** start of Records for the task **

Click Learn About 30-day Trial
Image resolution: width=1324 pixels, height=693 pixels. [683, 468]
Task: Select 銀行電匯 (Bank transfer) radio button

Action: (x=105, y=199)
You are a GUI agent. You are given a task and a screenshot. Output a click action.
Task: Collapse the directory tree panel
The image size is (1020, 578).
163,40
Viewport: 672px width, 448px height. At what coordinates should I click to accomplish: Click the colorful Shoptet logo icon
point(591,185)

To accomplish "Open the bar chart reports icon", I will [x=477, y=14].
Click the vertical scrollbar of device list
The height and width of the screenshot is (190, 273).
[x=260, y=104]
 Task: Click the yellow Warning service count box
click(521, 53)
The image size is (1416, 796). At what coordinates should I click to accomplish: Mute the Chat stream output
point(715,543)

** end of Records for the task **
** start of Records for the task **

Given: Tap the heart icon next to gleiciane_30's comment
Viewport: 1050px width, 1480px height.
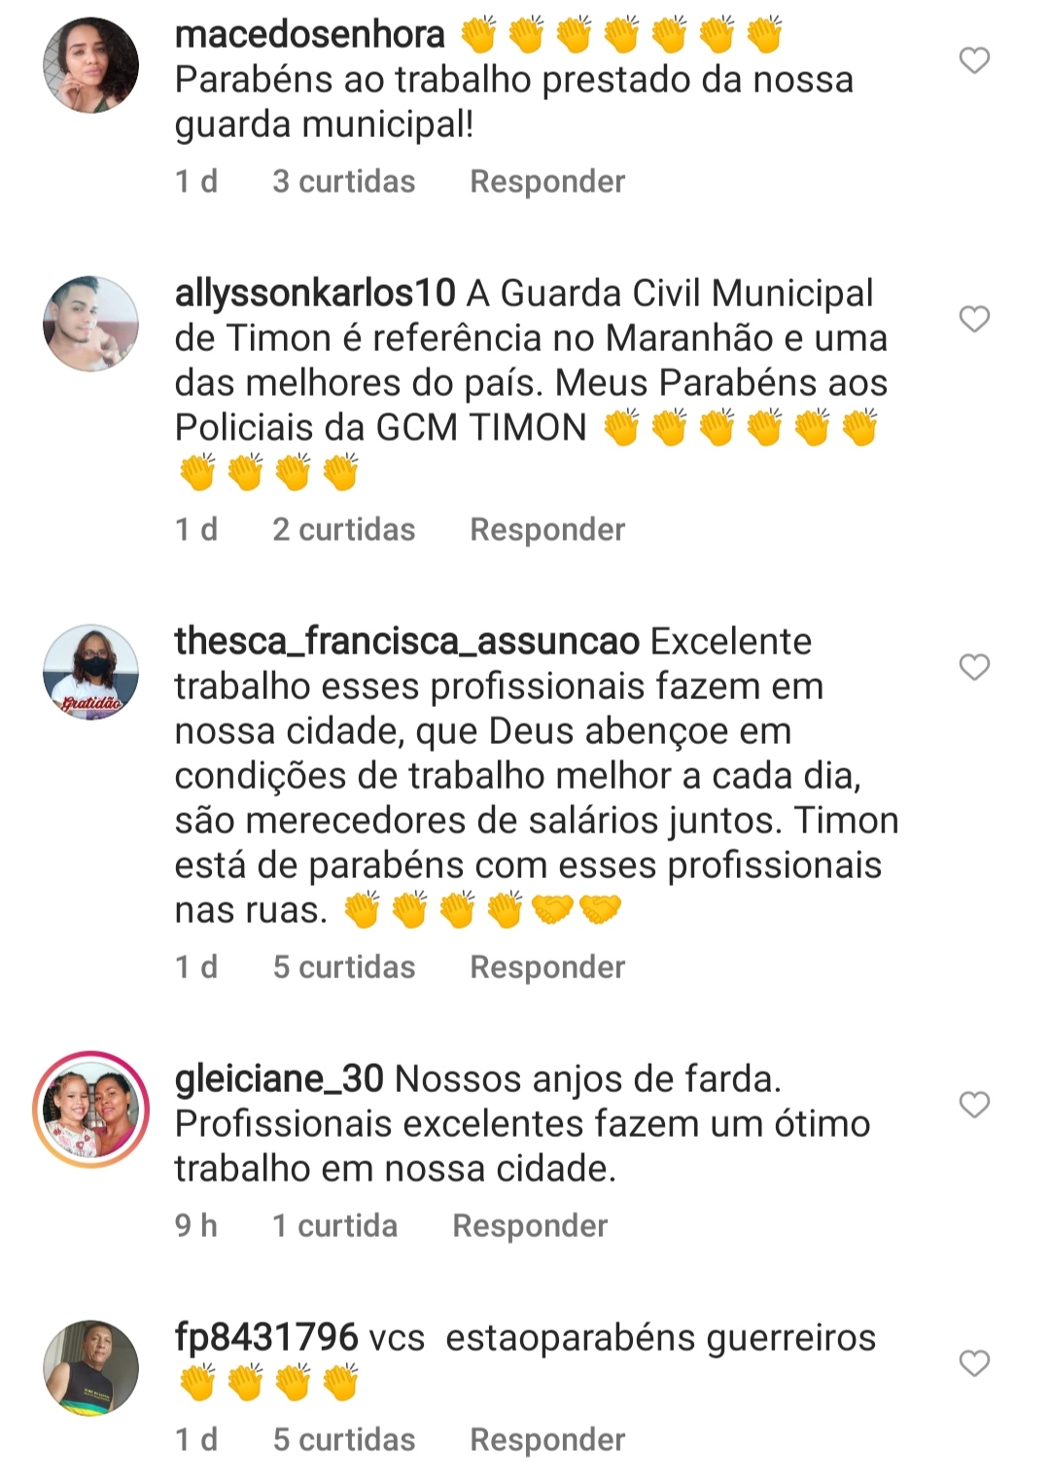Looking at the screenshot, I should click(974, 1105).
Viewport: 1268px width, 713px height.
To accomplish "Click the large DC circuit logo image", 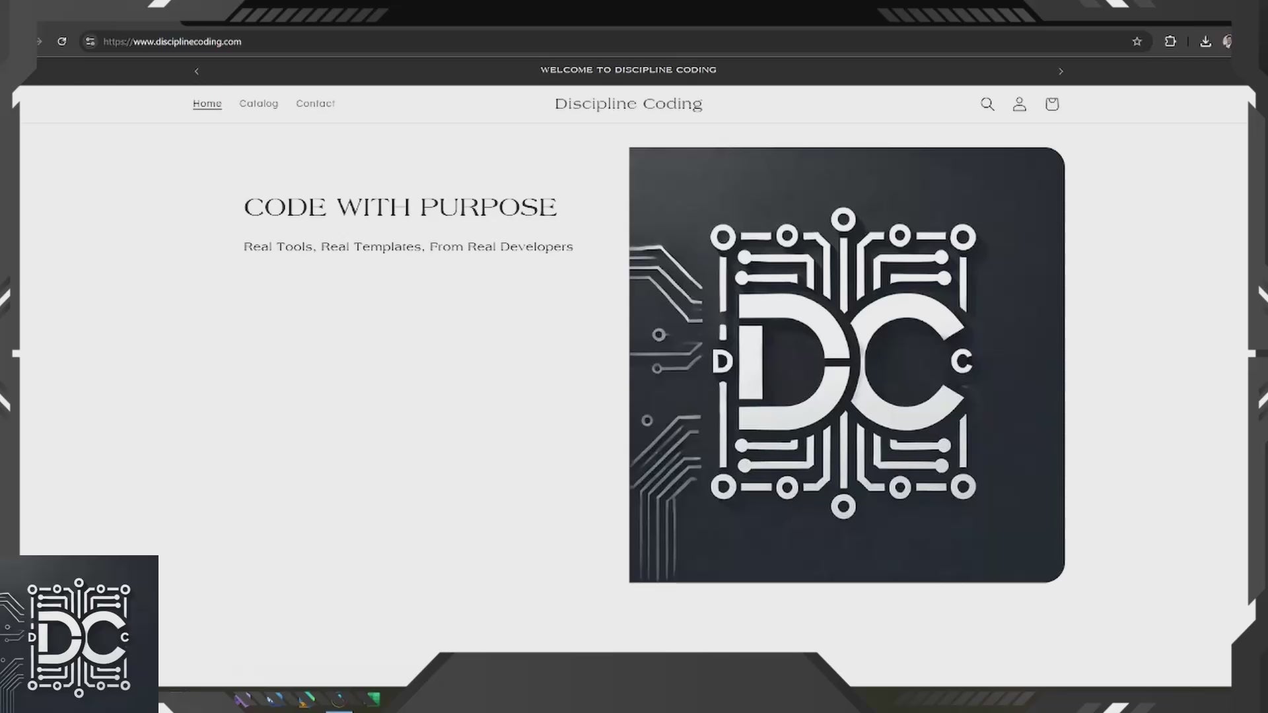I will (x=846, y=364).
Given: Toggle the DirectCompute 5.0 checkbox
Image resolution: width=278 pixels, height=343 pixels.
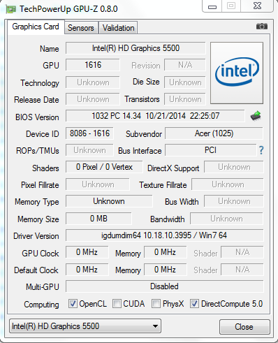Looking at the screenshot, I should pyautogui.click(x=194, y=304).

** end of Records for the task **

What the exercise asks: Please list every line in the items above that contains the word "Viewport". Case counts, so match capital and lowercase letters as given.

Full answer:
Viewport: 672px width, 448px height. At what coordinates should I click to accomplish: Click the colorful Shoptet logo icon
Viewport: 1050px width, 1480px height.
Viewport: 1268px width, 713px height.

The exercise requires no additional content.